Generalizable Entity Grounding via Assistance of Large Language Model
Lu Qi, Yi-Wen Chen, Lehan Yang, Tiancheng Shen, Xiangtai Li, Weidong Guo, Yu Xu, Ming-Hsuan Yang
TL;DR
GELLA tackles dense grounding of entities described by long captions by coupling a colormap-based mask representation with a CLIP image encoder and an LLM-driven noun extractor. The framework introduces ResoBlend to fuse mask priors with image features and an association module to align semantic nouns with entity regions, enabling efficient, multi-entity grounding without requiring high-resolution image encoders. Through extensive experiments on panoptic narrative grounding, referring expression segmentation, and panoptic segmentation, GELLA achieves state-of-the-art or competitive results while reducing computational cost and maintaining flexibility to absorb outputs from diverse segmentation models. The approach demonstrates that leveraging offline masks and lightweight encoders, guided by an LLM, can effectively ground long captions in complex scenes with practical implications for interactive AI systems and multimodal analysis.
Abstract
In this work, we propose a novel approach to densely ground visual entities from a long caption. We leverage a large multimodal model (LMM) to extract semantic nouns, a class-agnostic segmentation model to generate entity-level segmentation, and the proposed multi-modal feature fusion module to associate each semantic noun with its corresponding segmentation mask.
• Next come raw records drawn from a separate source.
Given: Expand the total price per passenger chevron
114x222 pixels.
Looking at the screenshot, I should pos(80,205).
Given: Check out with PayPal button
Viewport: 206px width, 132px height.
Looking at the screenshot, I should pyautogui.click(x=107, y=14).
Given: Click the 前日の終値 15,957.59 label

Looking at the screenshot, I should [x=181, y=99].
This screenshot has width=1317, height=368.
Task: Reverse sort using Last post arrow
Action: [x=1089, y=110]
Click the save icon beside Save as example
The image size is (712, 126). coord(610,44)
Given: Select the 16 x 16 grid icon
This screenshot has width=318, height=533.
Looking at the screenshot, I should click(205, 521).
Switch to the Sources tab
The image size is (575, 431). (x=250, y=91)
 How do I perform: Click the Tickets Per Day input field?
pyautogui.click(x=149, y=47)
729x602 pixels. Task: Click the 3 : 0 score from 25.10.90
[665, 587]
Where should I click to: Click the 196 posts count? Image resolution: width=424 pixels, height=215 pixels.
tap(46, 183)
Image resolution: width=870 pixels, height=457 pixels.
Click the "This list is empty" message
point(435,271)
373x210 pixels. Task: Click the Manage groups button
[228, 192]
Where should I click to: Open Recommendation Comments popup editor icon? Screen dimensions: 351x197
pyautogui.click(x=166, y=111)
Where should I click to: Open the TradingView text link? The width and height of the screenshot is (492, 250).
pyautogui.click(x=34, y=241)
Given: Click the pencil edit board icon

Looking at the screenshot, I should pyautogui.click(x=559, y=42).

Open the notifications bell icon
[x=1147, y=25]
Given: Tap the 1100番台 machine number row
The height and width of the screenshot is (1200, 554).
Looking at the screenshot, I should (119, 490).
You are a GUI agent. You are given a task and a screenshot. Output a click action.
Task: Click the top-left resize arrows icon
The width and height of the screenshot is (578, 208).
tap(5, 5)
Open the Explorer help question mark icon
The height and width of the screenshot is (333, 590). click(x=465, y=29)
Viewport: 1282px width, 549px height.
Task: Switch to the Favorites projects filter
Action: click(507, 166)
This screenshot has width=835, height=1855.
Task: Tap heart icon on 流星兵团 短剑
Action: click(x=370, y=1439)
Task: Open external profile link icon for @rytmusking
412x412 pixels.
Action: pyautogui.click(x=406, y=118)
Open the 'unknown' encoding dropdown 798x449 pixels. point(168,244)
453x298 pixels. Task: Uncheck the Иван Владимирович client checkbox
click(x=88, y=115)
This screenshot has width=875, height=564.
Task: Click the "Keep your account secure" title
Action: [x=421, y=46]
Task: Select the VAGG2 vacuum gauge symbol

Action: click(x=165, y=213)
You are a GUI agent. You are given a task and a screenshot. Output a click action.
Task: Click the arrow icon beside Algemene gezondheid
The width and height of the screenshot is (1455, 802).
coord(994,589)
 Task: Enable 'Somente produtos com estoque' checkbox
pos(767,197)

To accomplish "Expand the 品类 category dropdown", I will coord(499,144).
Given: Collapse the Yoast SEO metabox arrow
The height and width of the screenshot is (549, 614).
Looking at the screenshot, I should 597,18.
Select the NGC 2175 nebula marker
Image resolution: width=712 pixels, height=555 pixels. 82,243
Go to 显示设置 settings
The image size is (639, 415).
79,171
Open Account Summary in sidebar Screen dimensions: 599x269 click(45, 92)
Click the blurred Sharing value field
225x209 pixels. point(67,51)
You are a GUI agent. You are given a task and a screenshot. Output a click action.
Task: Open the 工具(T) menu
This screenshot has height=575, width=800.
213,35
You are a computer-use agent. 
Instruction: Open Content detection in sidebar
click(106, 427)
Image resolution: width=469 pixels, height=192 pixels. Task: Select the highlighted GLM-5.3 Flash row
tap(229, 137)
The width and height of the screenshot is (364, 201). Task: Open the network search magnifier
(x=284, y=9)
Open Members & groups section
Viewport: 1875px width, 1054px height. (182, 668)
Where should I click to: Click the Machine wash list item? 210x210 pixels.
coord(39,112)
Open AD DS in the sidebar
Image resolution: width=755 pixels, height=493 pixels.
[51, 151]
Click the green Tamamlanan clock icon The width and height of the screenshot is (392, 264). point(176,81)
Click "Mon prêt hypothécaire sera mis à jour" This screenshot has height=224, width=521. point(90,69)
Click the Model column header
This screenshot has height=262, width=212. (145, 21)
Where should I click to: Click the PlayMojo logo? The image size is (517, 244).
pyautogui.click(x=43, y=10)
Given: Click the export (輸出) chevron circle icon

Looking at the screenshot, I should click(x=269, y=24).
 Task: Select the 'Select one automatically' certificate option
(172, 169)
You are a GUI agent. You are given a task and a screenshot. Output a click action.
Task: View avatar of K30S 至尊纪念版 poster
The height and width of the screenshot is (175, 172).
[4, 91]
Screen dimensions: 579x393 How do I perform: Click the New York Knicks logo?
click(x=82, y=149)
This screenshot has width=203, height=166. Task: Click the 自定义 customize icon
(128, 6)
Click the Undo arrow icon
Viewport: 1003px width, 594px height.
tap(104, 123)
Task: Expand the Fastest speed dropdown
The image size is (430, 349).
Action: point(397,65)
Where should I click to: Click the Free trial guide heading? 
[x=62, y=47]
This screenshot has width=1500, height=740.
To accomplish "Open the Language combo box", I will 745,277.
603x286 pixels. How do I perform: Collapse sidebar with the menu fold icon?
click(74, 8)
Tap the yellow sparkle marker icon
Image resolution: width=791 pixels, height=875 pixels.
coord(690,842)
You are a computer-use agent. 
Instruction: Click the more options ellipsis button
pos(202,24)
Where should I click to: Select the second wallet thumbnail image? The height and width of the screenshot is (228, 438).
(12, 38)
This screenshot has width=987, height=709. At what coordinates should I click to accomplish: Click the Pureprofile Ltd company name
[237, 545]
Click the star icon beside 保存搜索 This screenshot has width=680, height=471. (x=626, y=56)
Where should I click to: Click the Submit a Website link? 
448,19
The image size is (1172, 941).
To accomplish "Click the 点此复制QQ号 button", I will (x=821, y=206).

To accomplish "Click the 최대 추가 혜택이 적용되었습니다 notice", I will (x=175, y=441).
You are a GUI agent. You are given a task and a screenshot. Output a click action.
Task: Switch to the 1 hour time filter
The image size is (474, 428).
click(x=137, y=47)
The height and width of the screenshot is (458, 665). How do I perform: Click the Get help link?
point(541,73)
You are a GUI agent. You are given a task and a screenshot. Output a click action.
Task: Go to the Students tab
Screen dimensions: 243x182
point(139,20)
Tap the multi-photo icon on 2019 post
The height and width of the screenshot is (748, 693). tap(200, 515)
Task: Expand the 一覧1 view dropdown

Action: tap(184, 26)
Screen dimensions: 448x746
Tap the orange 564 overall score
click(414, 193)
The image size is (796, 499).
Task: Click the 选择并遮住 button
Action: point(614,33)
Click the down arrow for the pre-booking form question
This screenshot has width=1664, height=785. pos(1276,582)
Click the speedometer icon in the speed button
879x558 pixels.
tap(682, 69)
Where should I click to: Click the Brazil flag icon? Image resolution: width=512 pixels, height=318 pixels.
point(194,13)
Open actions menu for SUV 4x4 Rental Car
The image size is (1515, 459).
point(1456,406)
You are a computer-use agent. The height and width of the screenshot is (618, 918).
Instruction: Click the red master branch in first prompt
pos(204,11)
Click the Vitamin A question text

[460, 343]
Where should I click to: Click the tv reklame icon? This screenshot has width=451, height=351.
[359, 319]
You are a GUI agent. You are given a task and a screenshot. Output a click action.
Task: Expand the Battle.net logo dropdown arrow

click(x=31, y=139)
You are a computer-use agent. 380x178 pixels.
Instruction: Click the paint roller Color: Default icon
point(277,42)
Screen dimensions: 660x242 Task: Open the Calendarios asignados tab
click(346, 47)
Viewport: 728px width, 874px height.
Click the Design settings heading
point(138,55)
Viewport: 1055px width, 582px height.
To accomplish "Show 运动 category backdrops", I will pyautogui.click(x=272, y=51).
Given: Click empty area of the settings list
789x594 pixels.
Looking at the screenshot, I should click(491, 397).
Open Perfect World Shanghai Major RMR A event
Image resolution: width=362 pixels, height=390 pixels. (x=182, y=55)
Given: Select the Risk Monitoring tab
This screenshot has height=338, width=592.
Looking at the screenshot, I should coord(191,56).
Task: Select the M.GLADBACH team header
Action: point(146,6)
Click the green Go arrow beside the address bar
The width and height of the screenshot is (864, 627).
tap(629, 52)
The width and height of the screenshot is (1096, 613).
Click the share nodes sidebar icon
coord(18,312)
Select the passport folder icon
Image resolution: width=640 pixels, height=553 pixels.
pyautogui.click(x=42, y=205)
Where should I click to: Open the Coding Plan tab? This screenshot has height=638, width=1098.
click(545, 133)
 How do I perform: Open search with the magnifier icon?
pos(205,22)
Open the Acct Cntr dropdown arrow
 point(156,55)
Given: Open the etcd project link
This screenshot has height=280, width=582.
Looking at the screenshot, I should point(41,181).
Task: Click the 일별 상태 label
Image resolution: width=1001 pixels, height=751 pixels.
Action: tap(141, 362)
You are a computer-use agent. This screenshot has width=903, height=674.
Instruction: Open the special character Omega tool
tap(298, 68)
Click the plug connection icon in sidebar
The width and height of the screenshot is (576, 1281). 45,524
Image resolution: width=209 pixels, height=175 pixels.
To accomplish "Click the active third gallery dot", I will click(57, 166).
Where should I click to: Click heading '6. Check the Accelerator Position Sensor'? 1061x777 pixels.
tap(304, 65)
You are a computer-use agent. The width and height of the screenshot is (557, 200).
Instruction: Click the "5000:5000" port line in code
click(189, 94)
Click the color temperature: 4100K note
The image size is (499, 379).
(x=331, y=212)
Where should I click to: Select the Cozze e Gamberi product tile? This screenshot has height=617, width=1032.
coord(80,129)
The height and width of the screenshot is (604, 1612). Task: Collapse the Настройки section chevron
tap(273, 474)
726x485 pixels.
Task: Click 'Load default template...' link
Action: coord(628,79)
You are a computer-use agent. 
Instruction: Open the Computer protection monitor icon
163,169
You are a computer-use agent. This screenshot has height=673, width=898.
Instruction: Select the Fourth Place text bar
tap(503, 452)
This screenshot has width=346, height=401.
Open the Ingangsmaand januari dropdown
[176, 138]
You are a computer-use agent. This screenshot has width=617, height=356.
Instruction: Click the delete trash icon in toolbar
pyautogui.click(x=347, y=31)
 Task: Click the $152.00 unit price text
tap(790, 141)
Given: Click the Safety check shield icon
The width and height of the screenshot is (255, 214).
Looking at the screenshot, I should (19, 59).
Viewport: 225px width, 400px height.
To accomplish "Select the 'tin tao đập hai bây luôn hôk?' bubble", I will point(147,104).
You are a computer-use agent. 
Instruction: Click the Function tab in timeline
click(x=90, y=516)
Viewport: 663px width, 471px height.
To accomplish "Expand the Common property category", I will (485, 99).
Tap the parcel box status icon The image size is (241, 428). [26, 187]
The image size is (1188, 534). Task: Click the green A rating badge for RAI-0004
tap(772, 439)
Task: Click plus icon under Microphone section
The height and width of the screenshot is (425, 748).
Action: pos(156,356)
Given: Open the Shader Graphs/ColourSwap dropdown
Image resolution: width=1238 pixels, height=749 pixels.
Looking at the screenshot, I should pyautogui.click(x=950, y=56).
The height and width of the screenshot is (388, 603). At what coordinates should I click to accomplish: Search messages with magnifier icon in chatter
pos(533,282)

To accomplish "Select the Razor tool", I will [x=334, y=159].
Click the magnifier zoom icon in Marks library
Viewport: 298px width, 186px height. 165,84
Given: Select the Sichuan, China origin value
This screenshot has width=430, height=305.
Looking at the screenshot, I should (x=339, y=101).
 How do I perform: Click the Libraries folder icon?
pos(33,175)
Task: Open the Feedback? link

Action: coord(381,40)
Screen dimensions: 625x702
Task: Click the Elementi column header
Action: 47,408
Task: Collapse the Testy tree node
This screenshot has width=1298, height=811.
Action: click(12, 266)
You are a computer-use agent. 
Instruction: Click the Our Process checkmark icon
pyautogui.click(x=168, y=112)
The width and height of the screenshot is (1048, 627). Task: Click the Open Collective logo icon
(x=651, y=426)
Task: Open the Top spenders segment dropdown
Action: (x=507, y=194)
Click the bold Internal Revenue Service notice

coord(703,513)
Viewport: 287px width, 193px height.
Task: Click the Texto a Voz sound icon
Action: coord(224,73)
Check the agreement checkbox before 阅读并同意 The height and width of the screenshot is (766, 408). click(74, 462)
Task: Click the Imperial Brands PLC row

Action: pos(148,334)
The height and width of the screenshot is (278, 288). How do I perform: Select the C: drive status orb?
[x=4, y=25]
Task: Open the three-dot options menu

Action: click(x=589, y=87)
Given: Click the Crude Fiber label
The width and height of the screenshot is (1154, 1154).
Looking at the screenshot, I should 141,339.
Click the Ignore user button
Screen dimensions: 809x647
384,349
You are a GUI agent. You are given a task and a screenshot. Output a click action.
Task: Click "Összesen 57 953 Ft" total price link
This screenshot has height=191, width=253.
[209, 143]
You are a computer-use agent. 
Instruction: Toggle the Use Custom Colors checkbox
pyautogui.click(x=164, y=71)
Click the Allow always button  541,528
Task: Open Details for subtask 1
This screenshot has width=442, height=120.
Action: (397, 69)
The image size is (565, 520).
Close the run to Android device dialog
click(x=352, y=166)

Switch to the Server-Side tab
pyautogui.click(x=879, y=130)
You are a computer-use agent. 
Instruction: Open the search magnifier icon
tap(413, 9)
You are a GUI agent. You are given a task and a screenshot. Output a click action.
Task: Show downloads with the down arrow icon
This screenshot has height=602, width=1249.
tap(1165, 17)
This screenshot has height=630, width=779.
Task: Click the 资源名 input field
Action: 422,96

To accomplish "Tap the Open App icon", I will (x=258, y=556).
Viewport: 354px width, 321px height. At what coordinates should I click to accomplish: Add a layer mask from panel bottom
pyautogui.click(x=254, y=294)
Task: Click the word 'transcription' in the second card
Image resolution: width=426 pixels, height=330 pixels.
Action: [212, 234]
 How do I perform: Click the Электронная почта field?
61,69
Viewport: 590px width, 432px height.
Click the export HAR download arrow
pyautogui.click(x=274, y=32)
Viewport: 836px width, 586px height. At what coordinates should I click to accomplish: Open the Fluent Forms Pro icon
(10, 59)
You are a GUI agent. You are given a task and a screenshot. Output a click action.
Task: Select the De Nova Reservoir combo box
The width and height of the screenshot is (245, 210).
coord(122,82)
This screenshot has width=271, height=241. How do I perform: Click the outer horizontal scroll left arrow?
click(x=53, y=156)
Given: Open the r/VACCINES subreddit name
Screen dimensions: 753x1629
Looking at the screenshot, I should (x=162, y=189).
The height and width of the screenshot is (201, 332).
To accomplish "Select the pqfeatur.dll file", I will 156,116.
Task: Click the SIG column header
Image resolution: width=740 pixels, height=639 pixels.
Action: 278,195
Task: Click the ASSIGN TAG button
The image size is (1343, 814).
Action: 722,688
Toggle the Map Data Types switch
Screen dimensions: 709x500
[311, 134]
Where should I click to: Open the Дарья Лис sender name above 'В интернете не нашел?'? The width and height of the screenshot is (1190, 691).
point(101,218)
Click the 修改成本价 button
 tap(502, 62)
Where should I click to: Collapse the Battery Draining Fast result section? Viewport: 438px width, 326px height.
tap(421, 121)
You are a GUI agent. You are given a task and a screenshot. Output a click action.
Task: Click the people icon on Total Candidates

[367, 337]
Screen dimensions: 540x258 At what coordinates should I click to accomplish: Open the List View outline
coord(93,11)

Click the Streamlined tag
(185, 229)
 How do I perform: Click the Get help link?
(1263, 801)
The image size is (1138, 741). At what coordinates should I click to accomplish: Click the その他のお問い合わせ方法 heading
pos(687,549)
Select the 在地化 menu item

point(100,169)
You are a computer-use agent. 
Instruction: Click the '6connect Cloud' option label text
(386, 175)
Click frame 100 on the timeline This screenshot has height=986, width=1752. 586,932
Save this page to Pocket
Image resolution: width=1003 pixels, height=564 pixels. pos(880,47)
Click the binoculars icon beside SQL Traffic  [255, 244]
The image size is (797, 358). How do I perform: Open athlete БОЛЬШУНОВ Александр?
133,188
Additionally, we introduce a strategy of encoding entity segmentation masks into a colormap, enabling the preservation of fine-grained predictions from features of high-resolution masks. This approach allows us to extract visual features from low-resolution images using the CLIP vision encoder in the LMM, which is more computationally efficient than existing approaches that use an additional encoder for high-resolution images. Our comprehensive experiments demonstrate the superiority of our method, outperforming state-of-the-art techniques on three tasks, including panoptic narrative grounding, referring expression segmentation, and panoptic segmentation.